What is a Seamless Pattern Repeat?

So, you’re wondering…what is a seamless pattern repeat? What does it mean? and What are the basics on how to create a seamless pattern repeat?

photo: Cutting yardage fabric at the Dear Diary Design studio

 

What is a Seamless Pattern Tile?

How does it make a Seamless Pattern Repeat?

 

A seamless pattern repeat is made up of image ’tiles’ that repeat edge to edge. When the ’tiles’ are placed next to each other, above and below each other, they create an endless print, also known as a seamless pattern.

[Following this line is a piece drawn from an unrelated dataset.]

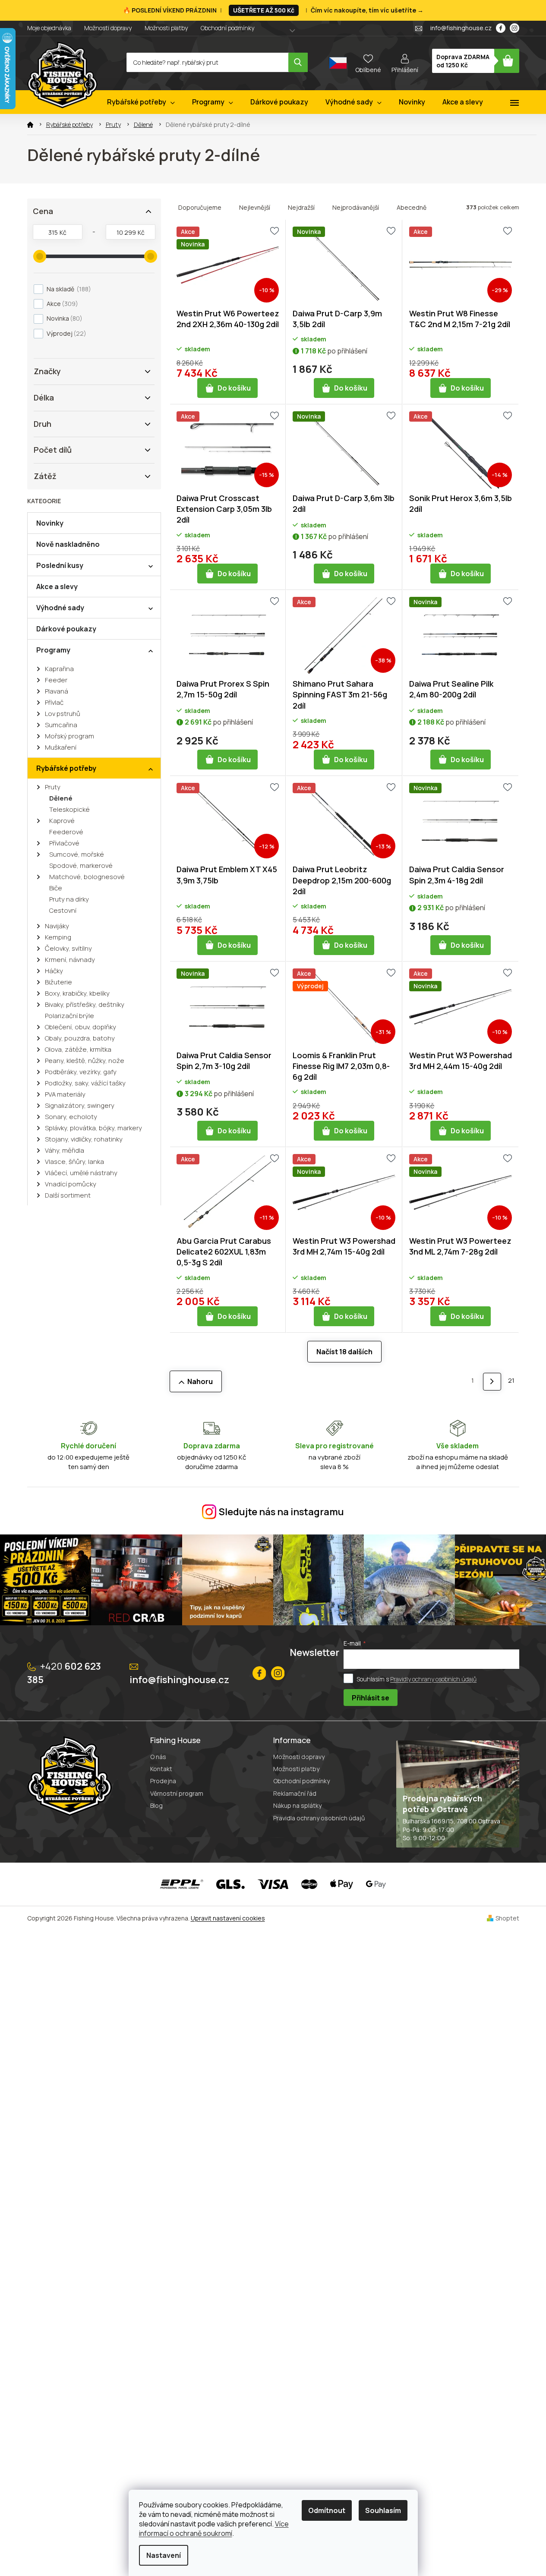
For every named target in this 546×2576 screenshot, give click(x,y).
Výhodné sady (60, 607)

The key to creating a seamless pattern is to create an image ’tile’ that can ‘repeat’ itself with no mistakes showing when placed either above, below, diagonal or next to itself.

TILE (also referred to as a Repeat Swatch, Square, Unit)
A square or rectangle containing the graphics that repeat edge to edge, that is then ’tiled’ out to create a seamless pattern.

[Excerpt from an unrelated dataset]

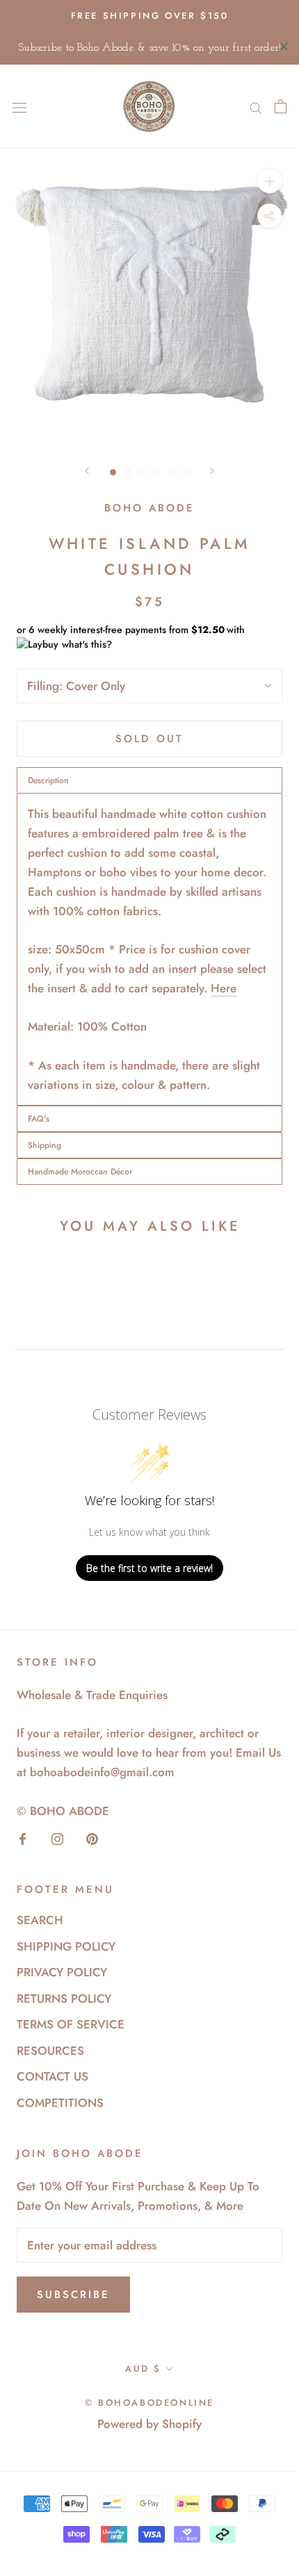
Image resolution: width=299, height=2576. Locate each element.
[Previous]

MOTIFS (also referred to as the graphics, drawings, artwork, icons, vectors, sketches, elements)
The characters, flowers, leaves, shapes or graphics you have created to be in the pattern.

SEAMLESS PATTERN (also referred to as a repeat, pattern, print, textile design, yardage, rotary print, edge-to-edge screen print, roll print) This is the term used for the finished design when all the tiles are placed together.

SLICING / CUT LINES (also referred to as repeat lines, seam lines, mistakes, blips, glitches)
When a designer refers to cut lines in the ‘seamless pattern’, it often means there is a mistake in the print. The ’tile’ is not repeating correctly because some of the ‘motifs’ may look like they are ‘cut’ or ‘sliced’ and missing a piece.

So, How do you create the ’tile’ to make the ‘Seamless’ Pattern?

Below I have created a textile design tutorial on understanding the Principles of designing a seamless pattern tile. In future tutorials I will be explaining more in depth on how to create them using specific design software, but the below information can be applied to any graphic program such as Adobe Illustrator, Adobe Photoshop or traditional collage methods.

 

1. START WITH YOUR MOTIFS

These are your drawings or graphics.

 

2. CREATE A BOX FOR YOUR TILE

(It doesn’t have to be an even square, but let’s start with a basic, even-sided square for now)

TIP: It’s easier to create an accurate repeat tile if  your box is an even number for width and height.

Make sure you are aware of the width and height measurements. Eg: 16cm x 16cm

 

 

3. START WITH THE TOP CORNER

Place your graphic elements on the top corner and along one edge.

 

4. DUPLICATE THE EDGE MOTIFS
+ MOVE THEM TO THE OTHER SIDE

The edges of the box is where the elements will need to be placed side by side, so they must be accurately aligned both in height and width. My box is 16cm wide, so I will duplicate and move the motifs 16cm to the other side.

 

5. DUPLICATE THE EDGE MOTIFS
+ MOVE THEM TO THE BOTTOM

The edges (or seams) of the box is where the elements will need to be placed side by side, so they must be accurately aligned both in height and width. My box has a 16cm height, so I will duplicate and move the motifs 16cm down to the bottom.

6. FILL IN THE MIDDLE OF THE BOX
WITH MORE MOTIFS

The motifs in the middle do not need to be duplicated or moved, as they are not touching the ‘seams’ / ‘edges’ of the tile.

7. CREATE A CLIPPING MASK TO
FINISH THE TILE NEATLY

It is good practice to create a clipping mask (if working in  Adobe Illustrator), or to crop your artwork (if working in Adobe Photoshop) or to cut around the artwork box (if using a traditional physical method of paper and cut-outs), when finishing off your repeat tile. Doing this will ensure you are left with a neat box with no over-hanging elements.